What you will do:
Would you transcribe all of the entries that follow, word for word?

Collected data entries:
------------------------

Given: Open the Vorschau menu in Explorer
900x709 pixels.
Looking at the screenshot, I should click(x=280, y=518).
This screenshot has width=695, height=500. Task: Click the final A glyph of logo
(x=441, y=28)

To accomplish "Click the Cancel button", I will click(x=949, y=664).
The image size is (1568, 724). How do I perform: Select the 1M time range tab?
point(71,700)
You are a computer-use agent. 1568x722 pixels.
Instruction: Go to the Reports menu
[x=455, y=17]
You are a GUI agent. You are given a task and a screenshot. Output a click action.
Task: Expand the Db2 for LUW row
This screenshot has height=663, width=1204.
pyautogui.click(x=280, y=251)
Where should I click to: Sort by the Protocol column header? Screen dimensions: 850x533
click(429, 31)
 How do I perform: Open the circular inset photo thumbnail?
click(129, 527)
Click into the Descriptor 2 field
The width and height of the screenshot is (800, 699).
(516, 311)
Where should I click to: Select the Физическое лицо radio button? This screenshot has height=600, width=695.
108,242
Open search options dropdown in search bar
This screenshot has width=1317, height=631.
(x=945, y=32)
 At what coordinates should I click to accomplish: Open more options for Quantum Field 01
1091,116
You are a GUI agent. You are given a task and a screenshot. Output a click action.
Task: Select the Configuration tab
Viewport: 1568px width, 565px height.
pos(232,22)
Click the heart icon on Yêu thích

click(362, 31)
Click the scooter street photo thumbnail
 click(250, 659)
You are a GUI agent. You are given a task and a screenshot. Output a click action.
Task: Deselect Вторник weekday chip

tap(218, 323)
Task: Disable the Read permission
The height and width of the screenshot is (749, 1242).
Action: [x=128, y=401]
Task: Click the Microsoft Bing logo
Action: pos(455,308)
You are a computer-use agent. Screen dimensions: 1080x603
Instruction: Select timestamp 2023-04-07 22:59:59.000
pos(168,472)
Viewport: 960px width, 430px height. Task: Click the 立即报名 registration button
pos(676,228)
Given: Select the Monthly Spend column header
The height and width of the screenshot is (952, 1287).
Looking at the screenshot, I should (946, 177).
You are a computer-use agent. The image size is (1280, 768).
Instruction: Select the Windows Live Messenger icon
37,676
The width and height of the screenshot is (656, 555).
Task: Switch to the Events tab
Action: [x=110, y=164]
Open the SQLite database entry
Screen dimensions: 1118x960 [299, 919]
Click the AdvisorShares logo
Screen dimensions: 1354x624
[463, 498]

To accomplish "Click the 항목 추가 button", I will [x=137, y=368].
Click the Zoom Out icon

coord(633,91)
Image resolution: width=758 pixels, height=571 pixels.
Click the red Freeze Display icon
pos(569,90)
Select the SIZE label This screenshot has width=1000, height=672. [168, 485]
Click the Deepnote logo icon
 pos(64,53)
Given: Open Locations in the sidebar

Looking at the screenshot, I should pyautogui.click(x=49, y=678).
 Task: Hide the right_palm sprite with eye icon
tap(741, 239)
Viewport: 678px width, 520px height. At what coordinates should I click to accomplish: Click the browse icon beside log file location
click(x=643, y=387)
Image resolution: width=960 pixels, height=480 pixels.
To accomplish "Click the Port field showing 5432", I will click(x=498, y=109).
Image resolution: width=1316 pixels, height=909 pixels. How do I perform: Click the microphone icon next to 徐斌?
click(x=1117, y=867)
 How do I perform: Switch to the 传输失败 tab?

------------------------

Exercise output:
Given: Open the Vorschau menu in Explorer
900x709 pixels.
Looking at the screenshot, I should click(x=280, y=518).
This screenshot has width=695, height=500. Task: Click the final A glyph of logo
(x=441, y=28)

To accomplish "Click the Cancel button", I will click(x=949, y=664).
The image size is (1568, 724). How do I perform: Select the 1M time range tab?
point(71,700)
You are a computer-use agent. 1568x722 pixels.
Instruction: Go to the Reports menu
[x=455, y=17]
You are a GUI agent. You are given a task and a screenshot. Output a click action.
Task: Expand the Db2 for LUW row
This screenshot has height=663, width=1204.
pyautogui.click(x=280, y=251)
Where should I click to: Sort by the Protocol column header? Screen dimensions: 850x533
click(429, 31)
 How do I perform: Open the circular inset photo thumbnail?
click(129, 527)
Click into the Descriptor 2 field
The width and height of the screenshot is (800, 699).
(516, 311)
Where should I click to: Select the Физическое лицо radio button? This screenshot has height=600, width=695.
108,242
Open search options dropdown in search bar
This screenshot has width=1317, height=631.
(x=945, y=32)
 At what coordinates should I click to accomplish: Open more options for Quantum Field 01
1091,116
You are a GUI agent. You are given a task and a screenshot. Output a click action.
Task: Select the Configuration tab
Viewport: 1568px width, 565px height.
pos(232,22)
Click the heart icon on Yêu thích

click(362, 31)
Click the scooter street photo thumbnail
 click(250, 659)
You are a GUI agent. You are given a task and a screenshot. Output a click action.
Task: Deselect Вторник weekday chip

tap(218, 323)
Task: Disable the Read permission
The height and width of the screenshot is (749, 1242).
Action: [x=128, y=401]
Task: Click the Microsoft Bing logo
Action: pos(455,308)
You are a computer-use agent. Screen dimensions: 1080x603
Instruction: Select timestamp 2023-04-07 22:59:59.000
pos(168,472)
Viewport: 960px width, 430px height. Task: Click the 立即报名 registration button
pos(676,228)
Given: Select the Monthly Spend column header
The height and width of the screenshot is (952, 1287).
Looking at the screenshot, I should (946, 177).
You are a computer-use agent. The image size is (1280, 768).
Instruction: Select the Windows Live Messenger icon
37,676
The width and height of the screenshot is (656, 555).
Task: Switch to the Events tab
Action: [x=110, y=164]
Open the SQLite database entry
Screen dimensions: 1118x960 [299, 919]
Click the AdvisorShares logo
Screen dimensions: 1354x624
[463, 498]

To accomplish "Click the 항목 추가 button", I will [x=137, y=368].
Click the Zoom Out icon

coord(633,91)
Image resolution: width=758 pixels, height=571 pixels.
Click the red Freeze Display icon
pos(569,90)
Select the SIZE label This screenshot has width=1000, height=672. [168, 485]
Click the Deepnote logo icon
 pos(64,53)
Given: Open Locations in the sidebar

Looking at the screenshot, I should pyautogui.click(x=49, y=678).
 Task: Hide the right_palm sprite with eye icon
tap(741, 239)
Viewport: 678px width, 520px height. At what coordinates should I click to accomplish: Click the browse icon beside log file location
click(x=643, y=387)
Image resolution: width=960 pixels, height=480 pixels.
To accomplish "Click the Port field showing 5432", I will click(x=498, y=109).
Image resolution: width=1316 pixels, height=909 pixels. How do I perform: Click the microphone icon next to 徐斌?
click(x=1117, y=867)
 How do I perform: Switch to the 传输失败 tab?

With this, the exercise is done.